The demand for mobile agents in industrial environments to perform various tasks is growing tremendously in recent years. However, changing environments, security considerations and robustness against failure are major persistent challenges autonomous agents have to face when operating alongside other mobile agents. Currently, such problems remain largely unsolved. Collaborative multi-platform Cyber- Physical-Systems (CPSs) in which different agents flexibly contribute with their relative equipment and capabilities forming a symbiotic network solving multiple objectives simultaneously are highly desirable. Our proposed SMART-AGENTS platform will enable flexibility and modularity providing multi-objective solutions, demonstrated in two industrial domains: logistics (cycle-counting in warehouses) and agriculture (pest and disease identification in greenhouses). Aerial vehicles are limited in their computational power due to weight limitations but offer large mobility to provide access to otherwise unreachable places and an “eagle eye” to inform about terrain, obstacles by taking pictures and videos. Specialized autonomous agents carrying optical sensors will enable disease classification and product recognition improving green- and warehouse productivity.
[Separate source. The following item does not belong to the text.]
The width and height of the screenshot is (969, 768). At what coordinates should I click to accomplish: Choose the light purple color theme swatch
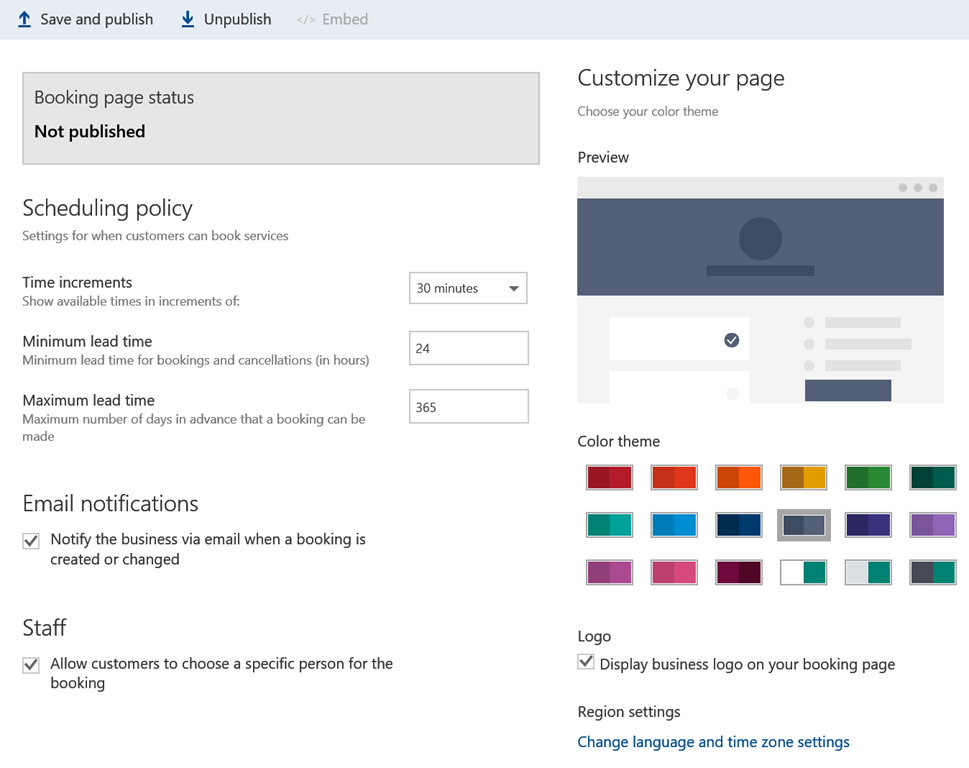[x=932, y=525]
Newly developed micro-electromechanical systems (MEMS) sensor arrays will create 3D flow-based images of surroundings even in dark and hazy conditions contributing to the multi-sensor system, including cameras, wireless signatures and magnetic field information shared among the symbiotic fleet. Integration of mobile systems, such as smart phones, which are not explicitly controlled, will provide valuable information about human as well as equipment movement in the environment by generating data from relative positioning sensors, such as wireless and magnetic signatures. Newly developed algorithms will enable robust autonomous navigation and control of the fleet in dynamic environments incorporating the multi-sensor data generated by the variety of mobile actors. The proposed SMART-AGENTS platform will use real-time 5G communication and edge computing providing new organizational structures to cope with scalability and integration of multiple devices/agents. It will enable a symbiosis of the complementary CPSs using a combination of equipment yielding efficiency and versatility of operation.